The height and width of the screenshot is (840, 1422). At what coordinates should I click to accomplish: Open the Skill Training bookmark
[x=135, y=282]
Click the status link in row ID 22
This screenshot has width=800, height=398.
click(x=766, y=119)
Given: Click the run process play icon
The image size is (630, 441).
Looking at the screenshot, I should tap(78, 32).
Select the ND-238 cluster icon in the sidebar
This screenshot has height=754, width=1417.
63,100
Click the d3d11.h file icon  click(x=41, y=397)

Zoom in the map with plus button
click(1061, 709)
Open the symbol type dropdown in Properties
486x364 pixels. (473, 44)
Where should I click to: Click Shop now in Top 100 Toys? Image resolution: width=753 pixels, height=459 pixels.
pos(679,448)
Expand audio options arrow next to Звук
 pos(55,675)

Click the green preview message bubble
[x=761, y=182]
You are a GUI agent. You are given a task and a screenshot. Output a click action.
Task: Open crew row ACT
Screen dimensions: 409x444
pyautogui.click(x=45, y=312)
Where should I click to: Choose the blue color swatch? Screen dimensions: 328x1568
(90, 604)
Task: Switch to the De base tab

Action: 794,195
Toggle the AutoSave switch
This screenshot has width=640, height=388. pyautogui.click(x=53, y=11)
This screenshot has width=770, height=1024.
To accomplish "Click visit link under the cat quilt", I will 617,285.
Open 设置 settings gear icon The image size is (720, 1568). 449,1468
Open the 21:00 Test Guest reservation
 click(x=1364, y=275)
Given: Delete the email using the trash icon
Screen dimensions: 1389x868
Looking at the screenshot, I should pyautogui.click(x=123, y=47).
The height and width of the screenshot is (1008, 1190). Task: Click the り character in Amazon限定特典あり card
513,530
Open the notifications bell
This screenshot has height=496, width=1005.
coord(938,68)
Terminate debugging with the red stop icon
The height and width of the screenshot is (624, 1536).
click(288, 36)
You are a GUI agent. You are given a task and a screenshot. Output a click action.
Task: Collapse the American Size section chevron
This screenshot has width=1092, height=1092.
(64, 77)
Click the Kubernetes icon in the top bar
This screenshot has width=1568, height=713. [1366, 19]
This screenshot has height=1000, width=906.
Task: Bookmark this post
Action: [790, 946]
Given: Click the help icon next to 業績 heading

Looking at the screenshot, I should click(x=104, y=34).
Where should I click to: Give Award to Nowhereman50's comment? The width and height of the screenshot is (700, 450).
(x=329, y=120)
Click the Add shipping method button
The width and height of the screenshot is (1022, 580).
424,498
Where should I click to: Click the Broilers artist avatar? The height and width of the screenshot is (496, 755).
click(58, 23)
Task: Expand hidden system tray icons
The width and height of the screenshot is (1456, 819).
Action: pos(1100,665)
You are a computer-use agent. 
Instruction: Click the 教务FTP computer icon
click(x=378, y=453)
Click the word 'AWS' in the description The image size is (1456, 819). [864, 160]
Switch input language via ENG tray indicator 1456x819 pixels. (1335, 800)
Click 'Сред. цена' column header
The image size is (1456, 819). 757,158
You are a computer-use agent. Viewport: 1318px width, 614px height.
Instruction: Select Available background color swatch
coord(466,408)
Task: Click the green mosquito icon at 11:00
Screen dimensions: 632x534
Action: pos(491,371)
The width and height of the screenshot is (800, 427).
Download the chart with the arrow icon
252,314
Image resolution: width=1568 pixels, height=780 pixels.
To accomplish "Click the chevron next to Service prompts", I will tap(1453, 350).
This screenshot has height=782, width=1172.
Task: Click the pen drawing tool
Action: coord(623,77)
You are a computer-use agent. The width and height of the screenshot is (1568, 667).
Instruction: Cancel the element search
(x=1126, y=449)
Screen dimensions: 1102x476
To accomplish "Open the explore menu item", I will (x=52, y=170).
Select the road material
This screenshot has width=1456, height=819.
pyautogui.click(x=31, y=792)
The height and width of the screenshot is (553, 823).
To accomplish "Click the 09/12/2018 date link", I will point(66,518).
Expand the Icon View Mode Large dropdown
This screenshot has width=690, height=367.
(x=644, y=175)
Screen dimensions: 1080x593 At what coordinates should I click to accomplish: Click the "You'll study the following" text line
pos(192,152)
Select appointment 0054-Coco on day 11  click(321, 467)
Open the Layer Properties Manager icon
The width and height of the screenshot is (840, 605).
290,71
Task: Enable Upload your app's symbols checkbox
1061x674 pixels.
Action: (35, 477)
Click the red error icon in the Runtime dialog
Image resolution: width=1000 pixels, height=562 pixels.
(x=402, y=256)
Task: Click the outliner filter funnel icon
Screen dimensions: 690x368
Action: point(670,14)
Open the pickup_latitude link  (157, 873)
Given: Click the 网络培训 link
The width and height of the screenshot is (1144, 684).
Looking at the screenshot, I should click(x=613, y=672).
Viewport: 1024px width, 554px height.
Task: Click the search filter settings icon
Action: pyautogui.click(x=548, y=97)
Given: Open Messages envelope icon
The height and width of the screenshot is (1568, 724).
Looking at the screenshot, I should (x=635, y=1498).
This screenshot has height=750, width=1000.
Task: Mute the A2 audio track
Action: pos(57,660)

• **WHAT IS REQUIRED**
Reproduce all of the material above word for word, keeping every line unchanged.

• **EXERCISE RESPONSE**
The height and width of the screenshot is (840, 1422). At what coordinates should I click to accomplish: Open the Skill Training bookmark
[x=135, y=282]
Click the status link in row ID 22
This screenshot has width=800, height=398.
click(x=766, y=119)
Given: Click the run process play icon
The image size is (630, 441).
Looking at the screenshot, I should tap(78, 32).
Select the ND-238 cluster icon in the sidebar
This screenshot has height=754, width=1417.
63,100
Click the d3d11.h file icon  click(x=41, y=397)

Zoom in the map with plus button
click(1061, 709)
Open the symbol type dropdown in Properties
486x364 pixels. (473, 44)
Where should I click to: Click Shop now in Top 100 Toys? Image resolution: width=753 pixels, height=459 pixels.
pos(679,448)
Expand audio options arrow next to Звук
 pos(55,675)

Click the green preview message bubble
[x=761, y=182]
You are a GUI agent. You are given a task and a screenshot. Output a click action.
Task: Open crew row ACT
Screen dimensions: 409x444
pyautogui.click(x=45, y=312)
Where should I click to: Choose the blue color swatch? Screen dimensions: 328x1568
(90, 604)
Task: Switch to the De base tab

Action: 794,195
Toggle the AutoSave switch
This screenshot has width=640, height=388. pyautogui.click(x=53, y=11)
This screenshot has width=770, height=1024.
To accomplish "Click visit link under the cat quilt", I will 617,285.
Open 设置 settings gear icon The image size is (720, 1568). 449,1468
Open the 21:00 Test Guest reservation
 click(x=1364, y=275)
Given: Delete the email using the trash icon
Screen dimensions: 1389x868
Looking at the screenshot, I should pyautogui.click(x=123, y=47).
The height and width of the screenshot is (1008, 1190). Task: Click the り character in Amazon限定特典あり card
513,530
Open the notifications bell
This screenshot has height=496, width=1005.
coord(938,68)
Terminate debugging with the red stop icon
The height and width of the screenshot is (624, 1536).
click(288, 36)
You are a GUI agent. You are given a task and a screenshot. Output a click action.
Task: Collapse the American Size section chevron
This screenshot has width=1092, height=1092.
(64, 77)
Click the Kubernetes icon in the top bar
This screenshot has width=1568, height=713. [1366, 19]
This screenshot has height=1000, width=906.
Task: Bookmark this post
Action: [790, 946]
Given: Click the help icon next to 業績 heading

Looking at the screenshot, I should click(x=104, y=34).
Where should I click to: Give Award to Nowhereman50's comment? The width and height of the screenshot is (700, 450).
(x=329, y=120)
Click the Add shipping method button
The width and height of the screenshot is (1022, 580).
424,498
Where should I click to: Click the Broilers artist avatar? The height and width of the screenshot is (496, 755).
click(58, 23)
Task: Expand hidden system tray icons
The width and height of the screenshot is (1456, 819).
Action: pos(1100,665)
You are a computer-use agent. 
Instruction: Click the 教务FTP computer icon
click(x=378, y=453)
Click the word 'AWS' in the description The image size is (1456, 819). [864, 160]
Switch input language via ENG tray indicator 1456x819 pixels. (1335, 800)
Click 'Сред. цена' column header
The image size is (1456, 819). 757,158
You are a computer-use agent. Viewport: 1318px width, 614px height.
Instruction: Select Available background color swatch
coord(466,408)
Task: Click the green mosquito icon at 11:00
Screen dimensions: 632x534
Action: pos(491,371)
The width and height of the screenshot is (800, 427).
Download the chart with the arrow icon
252,314
Image resolution: width=1568 pixels, height=780 pixels.
To accomplish "Click the chevron next to Service prompts", I will tap(1453, 350).
This screenshot has height=782, width=1172.
Task: Click the pen drawing tool
Action: coord(623,77)
You are a computer-use agent. The width and height of the screenshot is (1568, 667).
Instruction: Cancel the element search
(x=1126, y=449)
Screen dimensions: 1102x476
To accomplish "Open the explore menu item", I will (x=52, y=170).
Select the road material
This screenshot has width=1456, height=819.
pyautogui.click(x=31, y=792)
The height and width of the screenshot is (553, 823).
To accomplish "Click the 09/12/2018 date link", I will point(66,518).
Expand the Icon View Mode Large dropdown
This screenshot has width=690, height=367.
(x=644, y=175)
Screen dimensions: 1080x593 At what coordinates should I click to accomplish: Click the "You'll study the following" text line
pos(192,152)
Select appointment 0054-Coco on day 11  click(321, 467)
Open the Layer Properties Manager icon
The width and height of the screenshot is (840, 605).
290,71
Task: Enable Upload your app's symbols checkbox
1061x674 pixels.
Action: (35, 477)
Click the red error icon in the Runtime dialog
Image resolution: width=1000 pixels, height=562 pixels.
(x=402, y=256)
Task: Click the outliner filter funnel icon
Screen dimensions: 690x368
Action: point(670,14)
Open the pickup_latitude link  (157, 873)
Given: Click the 网络培训 link
The width and height of the screenshot is (1144, 684).
Looking at the screenshot, I should click(x=613, y=672).
Viewport: 1024px width, 554px height.
Task: Click the search filter settings icon
Action: pyautogui.click(x=548, y=97)
Given: Open Messages envelope icon
The height and width of the screenshot is (1568, 724).
Looking at the screenshot, I should (x=635, y=1498).
This screenshot has height=750, width=1000.
Task: Mute the A2 audio track
Action: pos(57,660)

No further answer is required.